**TASK REQUIREMENTS:**
Transcribe the following entries word for word. End with the line where "The width and height of the screenshot is (1024, 740)." appears.

[Collected data entries]

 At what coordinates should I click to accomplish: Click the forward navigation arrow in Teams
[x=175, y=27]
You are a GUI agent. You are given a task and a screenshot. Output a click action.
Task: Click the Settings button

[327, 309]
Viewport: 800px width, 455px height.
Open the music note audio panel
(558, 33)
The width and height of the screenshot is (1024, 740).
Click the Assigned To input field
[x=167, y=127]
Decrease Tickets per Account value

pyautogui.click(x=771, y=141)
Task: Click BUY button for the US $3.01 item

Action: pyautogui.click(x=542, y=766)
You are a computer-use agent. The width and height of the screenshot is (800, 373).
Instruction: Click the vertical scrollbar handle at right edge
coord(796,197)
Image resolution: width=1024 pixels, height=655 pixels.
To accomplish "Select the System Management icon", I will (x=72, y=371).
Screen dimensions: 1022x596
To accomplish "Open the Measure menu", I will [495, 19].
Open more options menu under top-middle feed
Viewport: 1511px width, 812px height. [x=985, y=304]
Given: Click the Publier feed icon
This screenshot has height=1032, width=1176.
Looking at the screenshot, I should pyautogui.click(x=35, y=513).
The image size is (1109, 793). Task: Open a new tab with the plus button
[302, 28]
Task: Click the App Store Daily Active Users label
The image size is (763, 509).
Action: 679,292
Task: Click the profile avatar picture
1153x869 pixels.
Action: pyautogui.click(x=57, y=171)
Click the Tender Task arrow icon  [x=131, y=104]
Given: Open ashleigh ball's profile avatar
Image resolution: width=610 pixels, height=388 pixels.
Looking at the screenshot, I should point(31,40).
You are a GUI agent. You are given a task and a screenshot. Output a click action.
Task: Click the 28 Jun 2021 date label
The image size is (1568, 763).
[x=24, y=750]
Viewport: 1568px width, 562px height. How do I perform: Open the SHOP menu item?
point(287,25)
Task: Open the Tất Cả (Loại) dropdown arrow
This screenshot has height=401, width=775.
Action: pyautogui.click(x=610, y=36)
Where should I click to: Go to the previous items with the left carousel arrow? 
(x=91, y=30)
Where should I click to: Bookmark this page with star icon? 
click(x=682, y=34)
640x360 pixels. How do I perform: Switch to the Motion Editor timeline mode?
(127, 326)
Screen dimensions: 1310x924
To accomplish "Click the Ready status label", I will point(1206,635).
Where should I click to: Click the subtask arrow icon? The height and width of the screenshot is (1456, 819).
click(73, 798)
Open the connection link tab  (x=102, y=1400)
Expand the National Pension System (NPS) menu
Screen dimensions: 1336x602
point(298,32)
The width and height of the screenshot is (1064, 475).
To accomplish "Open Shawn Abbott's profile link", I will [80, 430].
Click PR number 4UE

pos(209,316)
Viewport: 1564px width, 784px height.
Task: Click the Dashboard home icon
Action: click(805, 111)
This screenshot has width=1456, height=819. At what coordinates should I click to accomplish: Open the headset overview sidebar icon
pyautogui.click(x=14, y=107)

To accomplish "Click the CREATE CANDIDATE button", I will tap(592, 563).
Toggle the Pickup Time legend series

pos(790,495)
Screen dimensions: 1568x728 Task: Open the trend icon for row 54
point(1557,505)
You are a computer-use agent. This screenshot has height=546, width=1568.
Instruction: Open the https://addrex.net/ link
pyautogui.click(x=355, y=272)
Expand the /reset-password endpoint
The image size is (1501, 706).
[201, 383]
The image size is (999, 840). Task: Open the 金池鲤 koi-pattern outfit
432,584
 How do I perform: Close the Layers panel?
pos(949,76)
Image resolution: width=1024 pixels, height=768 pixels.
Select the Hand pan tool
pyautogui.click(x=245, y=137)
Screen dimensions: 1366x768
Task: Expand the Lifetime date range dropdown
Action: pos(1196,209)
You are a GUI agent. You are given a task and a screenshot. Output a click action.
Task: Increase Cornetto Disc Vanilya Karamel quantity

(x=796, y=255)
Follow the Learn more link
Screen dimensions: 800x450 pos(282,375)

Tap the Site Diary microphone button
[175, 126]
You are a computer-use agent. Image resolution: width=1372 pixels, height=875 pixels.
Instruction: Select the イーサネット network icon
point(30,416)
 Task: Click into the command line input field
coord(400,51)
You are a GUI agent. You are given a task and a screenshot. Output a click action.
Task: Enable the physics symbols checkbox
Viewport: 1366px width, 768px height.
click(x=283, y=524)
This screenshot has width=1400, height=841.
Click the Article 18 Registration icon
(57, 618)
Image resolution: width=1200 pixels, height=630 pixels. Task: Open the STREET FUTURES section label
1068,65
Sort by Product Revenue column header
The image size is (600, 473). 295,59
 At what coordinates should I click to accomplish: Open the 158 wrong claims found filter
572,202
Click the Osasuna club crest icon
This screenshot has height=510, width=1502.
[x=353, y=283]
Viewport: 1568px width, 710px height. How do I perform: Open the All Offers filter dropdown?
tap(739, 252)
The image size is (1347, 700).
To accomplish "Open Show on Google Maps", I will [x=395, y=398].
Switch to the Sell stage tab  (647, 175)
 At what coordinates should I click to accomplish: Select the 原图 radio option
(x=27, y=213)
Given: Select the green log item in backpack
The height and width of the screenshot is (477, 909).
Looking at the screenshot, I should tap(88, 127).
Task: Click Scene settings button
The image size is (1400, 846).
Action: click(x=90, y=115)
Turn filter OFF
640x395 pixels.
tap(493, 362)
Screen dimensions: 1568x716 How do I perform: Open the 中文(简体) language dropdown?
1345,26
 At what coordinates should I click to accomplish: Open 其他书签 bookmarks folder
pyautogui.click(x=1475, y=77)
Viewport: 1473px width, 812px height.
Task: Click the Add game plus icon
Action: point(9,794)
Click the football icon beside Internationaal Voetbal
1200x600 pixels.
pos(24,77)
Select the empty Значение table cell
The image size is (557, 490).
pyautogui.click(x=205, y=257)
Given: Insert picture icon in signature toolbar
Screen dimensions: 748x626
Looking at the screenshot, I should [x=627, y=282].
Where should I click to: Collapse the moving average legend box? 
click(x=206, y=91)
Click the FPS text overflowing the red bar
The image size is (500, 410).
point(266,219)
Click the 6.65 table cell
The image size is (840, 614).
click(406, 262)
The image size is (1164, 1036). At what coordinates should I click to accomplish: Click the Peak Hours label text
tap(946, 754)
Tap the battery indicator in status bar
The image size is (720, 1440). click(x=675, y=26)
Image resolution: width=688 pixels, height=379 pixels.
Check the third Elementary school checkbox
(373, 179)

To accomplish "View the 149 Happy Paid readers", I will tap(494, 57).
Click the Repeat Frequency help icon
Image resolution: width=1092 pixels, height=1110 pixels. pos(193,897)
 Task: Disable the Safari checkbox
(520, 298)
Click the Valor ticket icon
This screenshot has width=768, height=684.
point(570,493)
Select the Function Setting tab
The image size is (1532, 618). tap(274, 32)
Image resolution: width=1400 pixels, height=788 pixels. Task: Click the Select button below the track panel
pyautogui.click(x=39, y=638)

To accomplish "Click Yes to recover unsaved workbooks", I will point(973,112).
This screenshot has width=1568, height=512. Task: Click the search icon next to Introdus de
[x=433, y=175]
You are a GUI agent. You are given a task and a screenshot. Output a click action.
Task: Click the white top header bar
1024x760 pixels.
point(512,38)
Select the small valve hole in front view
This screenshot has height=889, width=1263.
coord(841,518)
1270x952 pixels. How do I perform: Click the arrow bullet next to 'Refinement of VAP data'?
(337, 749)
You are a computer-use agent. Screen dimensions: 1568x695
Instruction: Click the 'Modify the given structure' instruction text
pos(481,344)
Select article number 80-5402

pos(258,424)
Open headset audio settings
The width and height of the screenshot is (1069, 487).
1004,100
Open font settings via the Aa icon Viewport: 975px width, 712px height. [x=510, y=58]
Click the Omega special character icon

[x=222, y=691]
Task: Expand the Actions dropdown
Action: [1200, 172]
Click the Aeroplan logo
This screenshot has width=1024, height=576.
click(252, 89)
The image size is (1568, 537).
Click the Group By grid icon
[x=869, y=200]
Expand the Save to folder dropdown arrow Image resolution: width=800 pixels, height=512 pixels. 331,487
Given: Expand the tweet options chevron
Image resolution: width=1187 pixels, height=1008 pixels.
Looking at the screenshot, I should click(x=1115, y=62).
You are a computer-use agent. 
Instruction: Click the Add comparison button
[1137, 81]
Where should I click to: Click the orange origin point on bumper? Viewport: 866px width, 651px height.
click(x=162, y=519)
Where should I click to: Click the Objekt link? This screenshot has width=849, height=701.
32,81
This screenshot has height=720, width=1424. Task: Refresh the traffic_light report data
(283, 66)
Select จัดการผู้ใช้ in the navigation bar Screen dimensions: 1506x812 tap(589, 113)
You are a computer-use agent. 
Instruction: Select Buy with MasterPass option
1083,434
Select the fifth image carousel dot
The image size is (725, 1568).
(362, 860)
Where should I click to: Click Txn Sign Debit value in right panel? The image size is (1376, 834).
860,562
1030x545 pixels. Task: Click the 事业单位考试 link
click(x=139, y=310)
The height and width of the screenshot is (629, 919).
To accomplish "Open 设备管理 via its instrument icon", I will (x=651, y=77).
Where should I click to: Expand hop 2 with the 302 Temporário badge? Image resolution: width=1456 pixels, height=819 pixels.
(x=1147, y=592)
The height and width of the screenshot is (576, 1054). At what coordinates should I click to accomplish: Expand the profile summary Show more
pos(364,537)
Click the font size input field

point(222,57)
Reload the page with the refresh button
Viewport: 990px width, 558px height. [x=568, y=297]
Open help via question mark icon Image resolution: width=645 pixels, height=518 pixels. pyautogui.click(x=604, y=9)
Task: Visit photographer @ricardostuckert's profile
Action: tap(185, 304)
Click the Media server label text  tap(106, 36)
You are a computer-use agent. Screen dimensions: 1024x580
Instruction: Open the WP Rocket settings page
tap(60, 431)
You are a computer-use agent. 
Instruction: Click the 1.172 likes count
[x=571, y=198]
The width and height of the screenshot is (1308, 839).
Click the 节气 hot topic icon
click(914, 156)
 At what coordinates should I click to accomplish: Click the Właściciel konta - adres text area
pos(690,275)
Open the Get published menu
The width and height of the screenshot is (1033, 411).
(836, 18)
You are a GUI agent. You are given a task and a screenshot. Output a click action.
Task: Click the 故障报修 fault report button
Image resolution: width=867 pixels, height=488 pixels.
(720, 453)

**EXERCISE RESULT:**
 At what coordinates should I click to accomplish: Click the forward navigation arrow in Teams
[x=175, y=27]
You are a GUI agent. You are given a task and a screenshot. Output a click action.
Task: Click the Settings button

[327, 309]
Viewport: 800px width, 455px height.
Open the music note audio panel
(558, 33)
The width and height of the screenshot is (1024, 740).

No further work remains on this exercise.